In Europe temporary measures around mobility have had to a large-extent, great success. Milan, Paris and Berlin, just to name a few, are lauded as shiny examples of what is possible with political will and with the right disposition to respond to the crisis. What might get missed in that story is that all those cities had pre-existing plans to roll out the infrastructure that was simply accelerated during this period. I found it particularly interesting to learn that in Milan, in fact, many more kilometres had been promised for years but the implementation of the programme was of course just at the right time to receive international praise.
Be that as it may, the bottom line is that in places where pre-existing efforts and a culture of ‘streets for all’ the required changes to create car-free streets has been a natural, though not necessarily easy, transition.
Streets as a mirror of our reality
The context in Cape Town and to some extend in other African cities, as discussed with colleagues from Addis and Nairobi, sheds light on what we already know, that most of people rely on public and active mobility, no the private vehicle. The plans exist the expertise too and the economic downturn might just highlight that the bicycle, for instance, brings many benefits. From serving as a tool to deliver food and medicine, they are certainly also a more affordable way to move around.
Regardless of how this unfolds, a big personal lesson is that “open streets” is a philosophy that must adapt to different realities. It certainly goes beyond any organisation, as they have life cycles (as a friend reminded me recently). A philosophy, in contrast does not. A way of thinking about our environment is something that permeates our day-to-day experience and in times of crisis as the one we are undergoing, can help us imagine a different future.

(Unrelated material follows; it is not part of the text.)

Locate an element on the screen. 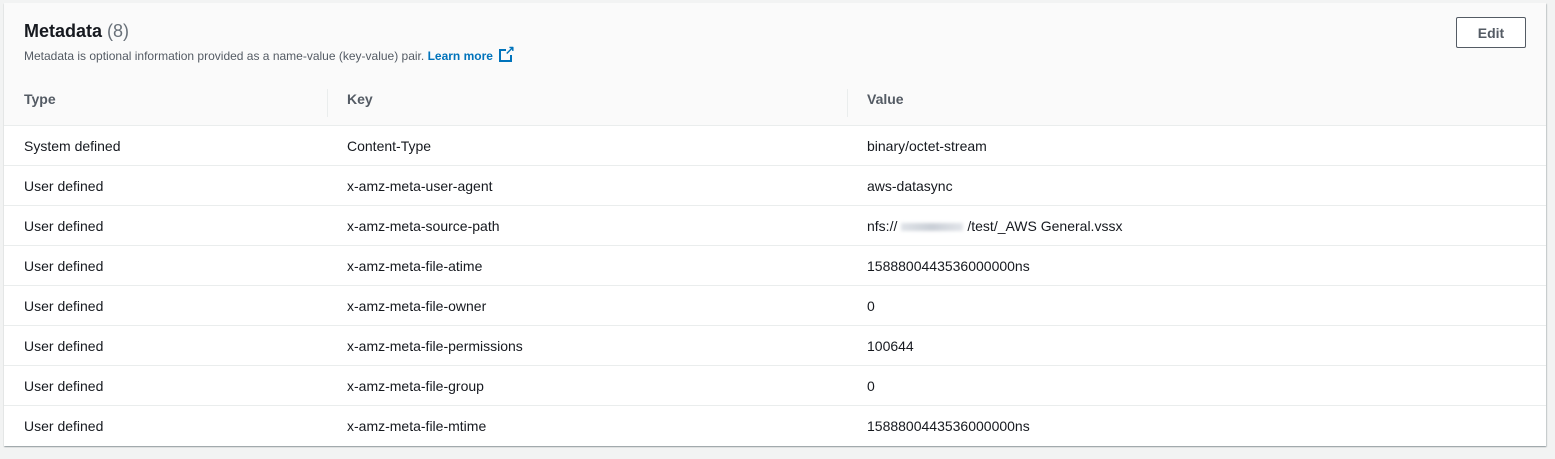  item-count: (8) is located at coordinates (118, 31).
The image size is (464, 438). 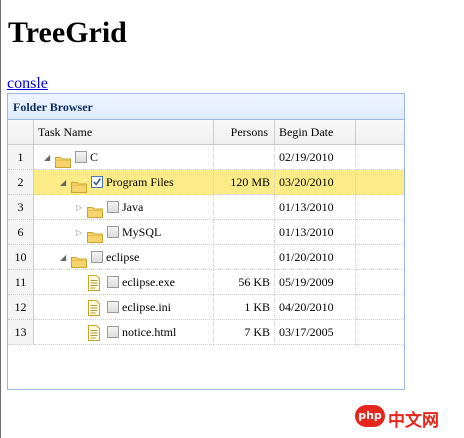 I want to click on persons-cell: 56 KB, so click(x=244, y=282).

In Cape Town, I have been heartened to see that conversations to build on the work many of us put into an idea which eventually became an organisation but which future is, as it is for many other organisations, uncertain. I left Open Streets Cape Town 17 months ago but I have stayed connected to some of my former colleagues who, through the work, became friends. During this crisis, I have been inspired to see how some of them are spreading the dream in their own communities. The best example is Mzikhona Mgedle who has kick-started a Bicycle Centre in Langa for people to be able to fix their bikes an in his words “to build a home for all cycling needs to improve mobility.”
The process is not simple and if there is anything I learnt in the early days of dreaming Open Streets is that the most important thing is to keep the dream alive. Setting up an enterprise in times of crisis is no joke and Mzi with his colleagues, some from the Open Streets family have a lot to figure out as the hurdles are many. Nevertheless, his enthusiasm is contagious and it seems that as Covid infections rise, so does his energy and commitment to as he likes to say to “build back better.”
In that process of re-building, I believe Open Streets as a movement and a practice can certainly help us think differently about the future of our city. Creating streets for all in Cape Town will not work by copying and pasting or just trying to go back to what we used to do. In fact, it might be that an Open Streets Day is not possible in the near future at all because of all the expenses and also because of the risk of bringing people together, not to mention the regulatory implications of “an event” simply not being possible. Nonetheless, there are many ways in which streets can and are being reimagined. The Langa Bicycle Centre is one example and I am hopeful that many more will emerge opening up not just streets but as it was aptly captured in this old poster, many hearts.